We learn a lot about God's view of art from the first mention of it in Exodus 31. In this chapter, God is instructing Moses that he must build a tent for the Ark of the Covenant. God specifically chooses artisans whom He wants to beautify the tent with "artistic designs." God says to Moses, "See, I have called by name Bezalel the son of Uri, son of Hur, of the tribe of Judah, and I have filled him with the Spirit of God, with ability and intelligence, with knowledge and all craftsmanship, to devise artistic designs, to work in gold, silver, and bronze, in cutting stones for setting, and in carving wood, to work in every craft. And behold, I have appointed with him Oholiab, the son of Ahisamach, of the tribe of Dan. And I have given to all able men ability, that they may make all that I have commanded you" (Exodus 31:2–6). From this section of Exodus 31, we learn that God enjoys art and that our artistic abilities come from God. He is the source!

God is glorified by beauty. For example, we see this in 1 Kings 6 when Solomon is building a temple for God. The details given paint an image of artistry and skill. Solomon knew that God would be pleased by the beauty at the hands of His craftsman. Solomon also compares the beauty of a bride to "the work of an artist's hands" (Song of Solomon 7:1 NIV), which praises God for the art that He Himself creates. God's hands create beauty. Although the word "art" first appears in Exodus, we can see God being an artist in Genesis, when He designs everything in existence.

It is important to define what beauty is in terms of art, to distinguish if it glorifies God. Art that is created with the intent of causing others to stumble (lust, hatred, greed) cannot be called beautiful because it is not from God. Art that is created with the aim of horrifying or glorifying sin is not beautiful. It is still art, but not the art that comes from God. Art that does glorify God follows the same structure that we see in Exodus 31. This kind of art is creative, and is executed to the best of the creator's ability. The artist should be able to say, "God put it in my heart to make this."

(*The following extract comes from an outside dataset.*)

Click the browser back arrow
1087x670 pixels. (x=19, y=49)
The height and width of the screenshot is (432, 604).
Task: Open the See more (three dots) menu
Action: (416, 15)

Art that elicits sinful responses or draws an observer to sin does not come from God (Mark 9:42). God cannot contradict His nature and will not put that in an artist's heart. Isaiah 40:19 states that the craftsmen who created idols were highly skilled, but the idols were used to draw people from God's glory. Their art was not from God.

All art does not have to look like the Sistine Chapel or "The Pilgrim's Progress." In creating God-glorifying art, the artist's goal is to lift a person's heart toward God, to show them new ways that God is worthy of praise. Beauty comes from God, and the Bible states numerous times how God dwells in beauty and His holiness is beautiful (Psalm 29:2; 50:2; 1 Chronicles 16:29).

God's glory can be depicted in endless artistic ways. The pain and ugliness of this world will always inspire artists to transcend the world's pollution and create beauty that leads to God. Artists have a very special place in the kingdom of heaven. If a person can say, "God put it in my heart to make this," they are artists and should bring that beauty into the world, whatever it may be.